Top of SUPPLIED MATERIAL

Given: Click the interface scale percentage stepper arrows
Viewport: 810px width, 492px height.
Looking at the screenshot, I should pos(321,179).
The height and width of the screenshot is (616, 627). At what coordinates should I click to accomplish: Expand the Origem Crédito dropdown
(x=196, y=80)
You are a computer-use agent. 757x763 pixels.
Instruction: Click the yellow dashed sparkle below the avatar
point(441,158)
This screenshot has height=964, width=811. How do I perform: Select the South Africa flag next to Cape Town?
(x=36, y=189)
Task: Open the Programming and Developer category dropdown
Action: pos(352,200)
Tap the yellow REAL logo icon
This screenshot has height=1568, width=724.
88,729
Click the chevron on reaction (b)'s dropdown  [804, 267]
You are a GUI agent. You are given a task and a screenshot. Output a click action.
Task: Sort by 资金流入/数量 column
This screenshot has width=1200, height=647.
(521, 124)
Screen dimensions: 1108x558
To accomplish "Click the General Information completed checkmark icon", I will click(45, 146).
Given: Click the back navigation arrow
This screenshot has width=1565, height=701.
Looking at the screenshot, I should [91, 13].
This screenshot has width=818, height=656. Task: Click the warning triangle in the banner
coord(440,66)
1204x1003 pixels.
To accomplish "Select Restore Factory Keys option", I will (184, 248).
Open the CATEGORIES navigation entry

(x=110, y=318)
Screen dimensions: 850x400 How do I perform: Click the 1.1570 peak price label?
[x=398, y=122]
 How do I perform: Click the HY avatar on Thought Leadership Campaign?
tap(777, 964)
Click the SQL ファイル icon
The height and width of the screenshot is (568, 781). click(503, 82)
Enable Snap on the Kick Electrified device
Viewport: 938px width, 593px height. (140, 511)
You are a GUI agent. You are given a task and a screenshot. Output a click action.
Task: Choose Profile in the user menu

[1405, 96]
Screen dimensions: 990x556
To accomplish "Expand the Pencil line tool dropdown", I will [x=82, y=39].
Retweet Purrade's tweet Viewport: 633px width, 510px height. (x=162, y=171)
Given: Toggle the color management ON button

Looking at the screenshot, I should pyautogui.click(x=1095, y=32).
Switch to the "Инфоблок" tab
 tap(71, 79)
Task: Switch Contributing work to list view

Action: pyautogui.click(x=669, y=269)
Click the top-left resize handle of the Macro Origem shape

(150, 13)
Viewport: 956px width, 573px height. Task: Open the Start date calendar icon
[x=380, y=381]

Bottom of SUPPLIED MATERIAL

The lines you need are those containing "will"; find them in the records and copy them.

## ANSWER TO THIS EXERCISE:
To accomplish "Click the General Information completed checkmark icon", I will click(45, 146).
To accomplish "Select Restore Factory Keys option", I will (184, 248).
To accomplish "Expand the Pencil line tool dropdown", I will [x=82, y=39].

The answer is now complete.